Un alto el fuego ignorado
Benjamin Netanyahu, primer ministro israelí, junto con su ministro de Defensa, Israel Katz, no han tenido reparos en informar sobre este ataque. Según ellos, se trataba de una respuesta necesaria ante lo que describen como una agresión por parte de Hezbolá. La oficina de Netanyahu incluso publicó en redes sociales: «Conforme a las órdenes del primer ministro y del ministro de Defensa, las FDI han atacado los centros de mando del barrio Hadahiya». Sin embargo, muchos se preguntan si esta acción no es más que un desprecio absoluto al acuerdo pactado la semana pasada.
Aún no hay datos confirmados sobre víctimas o daños personales tras estos bombardeos.

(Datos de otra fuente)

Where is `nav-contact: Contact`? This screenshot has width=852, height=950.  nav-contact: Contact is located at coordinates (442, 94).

Sin embargo, circulan imágenes impactantes en redes sociales mostrando edificios severamente dañados; aunque por ahora no podemos verificar su autenticidad. Lo que sí es cierto es que esta vez las fuerzas israelíes decidieron no avisar previamente a los residentes locales antes del ataque. Normalmente suelen hacerlo para minimizar víctimas civiles.

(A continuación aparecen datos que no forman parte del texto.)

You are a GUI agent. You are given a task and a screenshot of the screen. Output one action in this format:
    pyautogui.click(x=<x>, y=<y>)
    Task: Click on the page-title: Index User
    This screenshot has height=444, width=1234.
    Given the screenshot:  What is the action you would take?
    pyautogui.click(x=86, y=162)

Poco antes de este episodio, Netanyahu había comentado con firmeza que «Hezbolá está en desbandada» y prometió actuar contra cualquier amenaza hacia sus comunidades: «No vamos a permitir que disparen contra nuestro territorio ni contra nuestras comunidades». Con palabras así parece claro que la tensión sigue creciendo mientras la situación humanitaria continúa deteriorándose para los ciudadanos inocentes atrapados en medio del conflicto.